Seattle Times: Sen. Patty Murray wants to fix what experts call ‘enormous inequalities’ in child care
By Paige Cornwell
Benji lives in a South Seattle neighborhood with his parents, who work at a nonprofit organization and a local school district. With a combined income of $72,000, his family isn’t poor. But when it came time for Benji’s parents to find child care for him, the cheapest option was $10,000 a year. So while they wanted to send him to a place where he could play with and learn from other kids, Benji went to his grandmother’s house.
The story of Benji is one of hundreds compiled by researchers who wrote “Cradle to Kindergarten: A New Plan to Combat Inequality,” which outlines a strategy to fix what they say is an early-learning and child-care crisis . (The researchers used pseudonyms for all their participants, including Benji.)
Democratic Sen.

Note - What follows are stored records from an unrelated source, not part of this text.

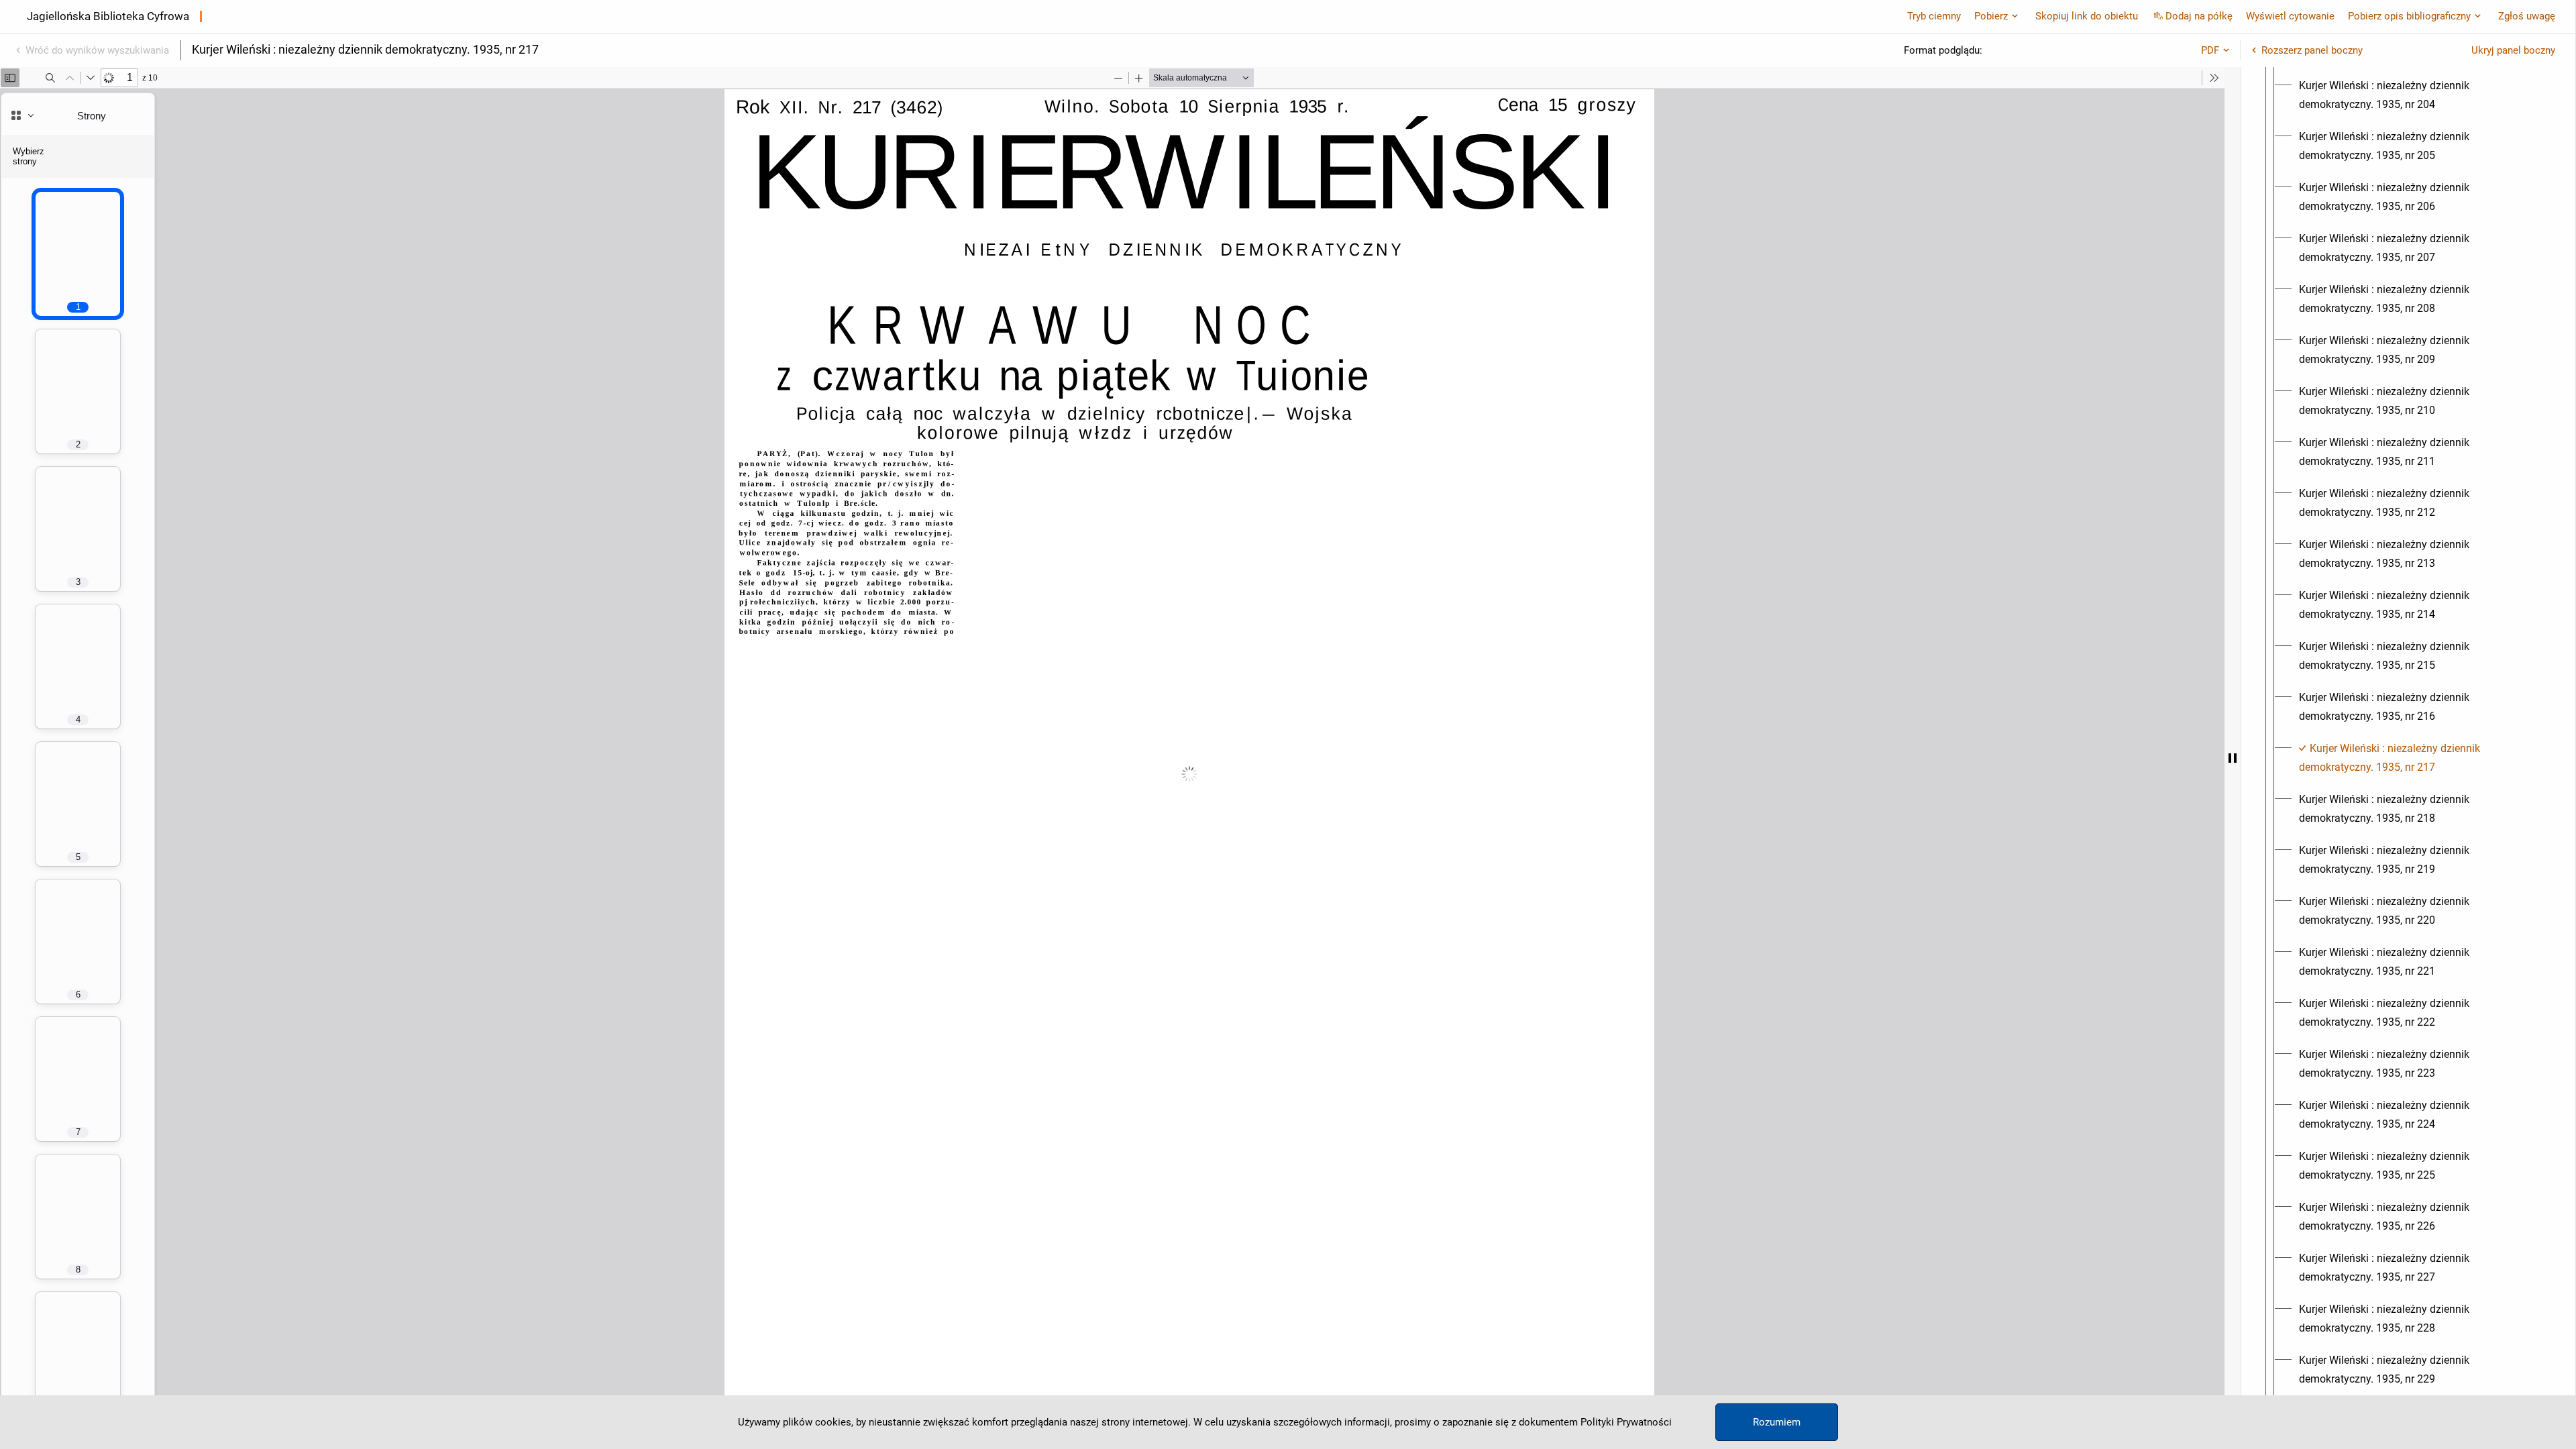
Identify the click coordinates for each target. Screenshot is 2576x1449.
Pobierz (1991, 16)
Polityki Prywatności (1626, 1422)
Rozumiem (1777, 1422)
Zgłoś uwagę (2526, 16)
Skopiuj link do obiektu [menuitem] (2086, 16)
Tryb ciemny (1934, 16)
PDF (2210, 50)
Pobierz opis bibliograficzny (2409, 16)
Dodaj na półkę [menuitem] (2199, 16)
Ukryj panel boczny (2513, 50)
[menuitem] (2420, 95)
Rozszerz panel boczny (2312, 50)
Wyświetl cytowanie (2290, 16)
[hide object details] (2232, 758)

Patty Murray, of Washington, says she has also heard countless stories of families who can’t afford child care, which motivated her to craft a new bill that she discussed Monday at the Redmond YWCA, with two of the book’s authors at her side.
Murray’s bill would add more affordable child-care options, support universal preschool programs and increase compensation for child-care workers. She introduced it this past month, with strong support from Democrats but none yet from Republicans.

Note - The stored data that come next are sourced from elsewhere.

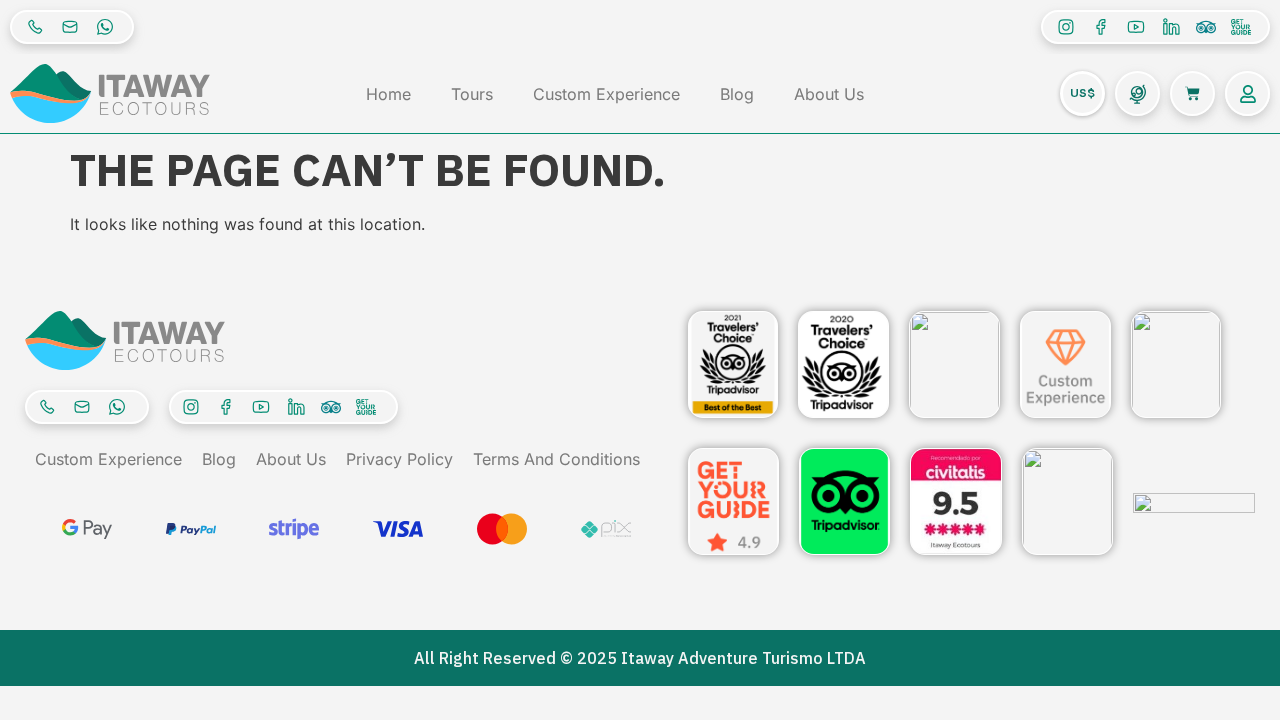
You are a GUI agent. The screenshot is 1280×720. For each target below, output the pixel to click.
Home (388, 94)
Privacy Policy (399, 459)
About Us (829, 94)
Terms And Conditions (556, 459)
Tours (472, 94)
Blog (737, 94)
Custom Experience (606, 94)
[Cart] (1192, 93)
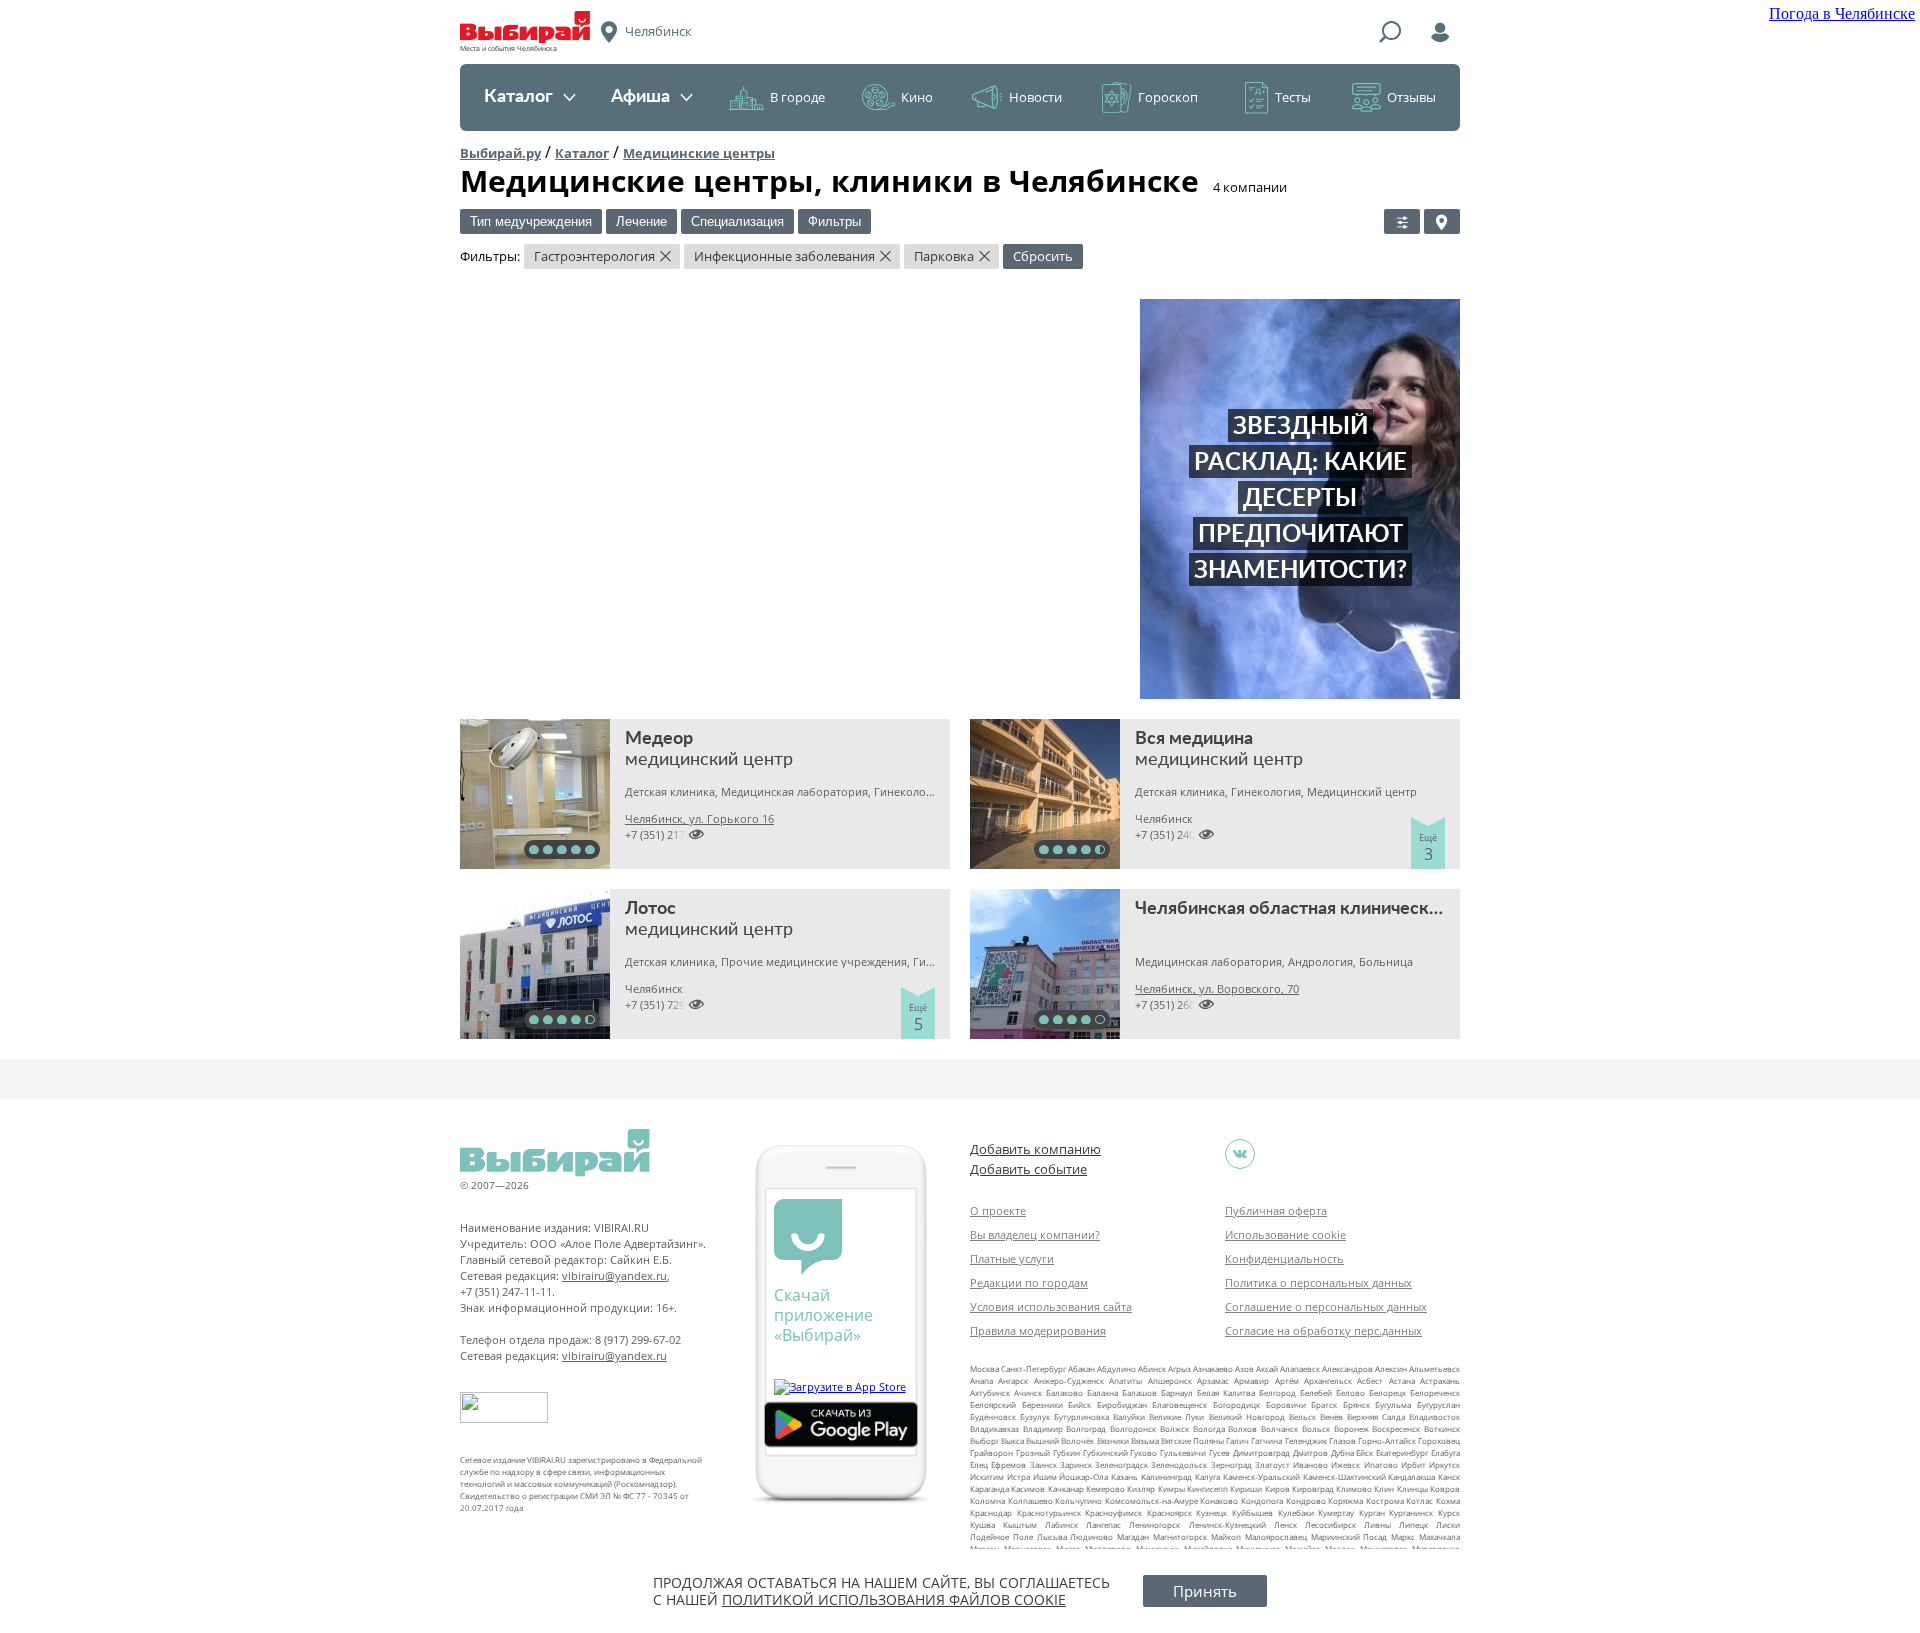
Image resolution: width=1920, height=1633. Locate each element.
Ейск (1364, 1452)
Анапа (981, 1380)
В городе (797, 97)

“Too many people are paying more than they can (for child care),” Murray said Monday. “It’s a family issue, it’s a community issue, it’s a national issue.”
Education Lab spoke with Ajay Chaudry and Christina Weiland, who wrote “Cradle to Kindergarten” with Taryn Morrissey and Hirozaku Yoshikawa. It covers what they see as a lack of child care and early learning, how that affects students when they get older, and the tipping point toward universal early-learning options. The four authors are all university professors, and Chaudry, Weiland and Yoshikawa worked with the Seattle City Council when it was starting to design and plan what became the Seattle Preschool Program.

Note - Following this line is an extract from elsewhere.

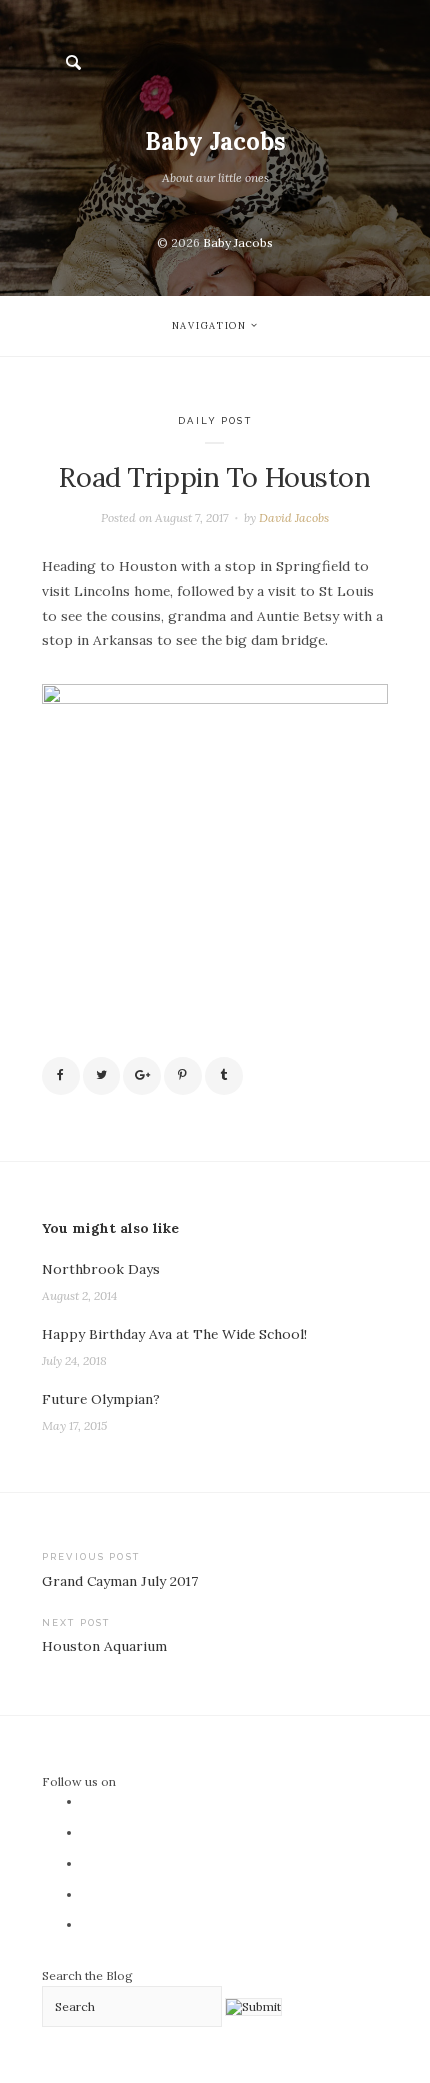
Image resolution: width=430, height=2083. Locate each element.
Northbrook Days (101, 1269)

Your book mentions that the United States ranks low among other developed nations in terms of spending devoted to children under age 5. How did we get to this point?
Chaudry: Our history in the U.S. of being first when it comes to educational investments and creating opportunity for kids is really positive. We were the first country to establish free primary public education, first to expand it, and we were among the first to create a system of state public higher education. But when other countries first created (their) education (systems) … they started with including a lot of nursery school and preschool education, while for us it has been trying to add to what existed.
How does the lack of spending on child care affect students when they enter the K-12 system?
Weiland: One point we make whenever we can is just how very large these gaps are for kindergarten readiness … by income. Most of the eventual achievement gap is in place by that first day of kindergarten. The current system we have is resulting in enormous inequalities.
Chaudry: One thing that people don’t know is the gap is also large between higher-income kids and middle-income kids. The only ones who get (high-quality preschool) are those who have the resources for their kids. The gap is increasing between … the maybe 25 percent who can afford the cost, and everyone else. I don’t think that everyone realizes how much the middle class struggles with these issues just as much as lower-income, working families.
What could make people — and politicians — change their minds about increasing child-care spending?
Weiland: Parents of all income levels are investing more in their children’s learning than they ever have before. They know that things like Head Start and center-based care exist, and they know even if they are investing as much as they can, they can’t mimic a trained teacher with a group of kids. They can’t compensate for that.
Chaudry: Things reach a tipping point. When you go to work and you see that the higher-income employees all have their kids in preschool, where maybe 60 percent of kids are in preschool, there becomes a point of asking “Why isn’t the other 40 percent able to go?” So many families struggle with this.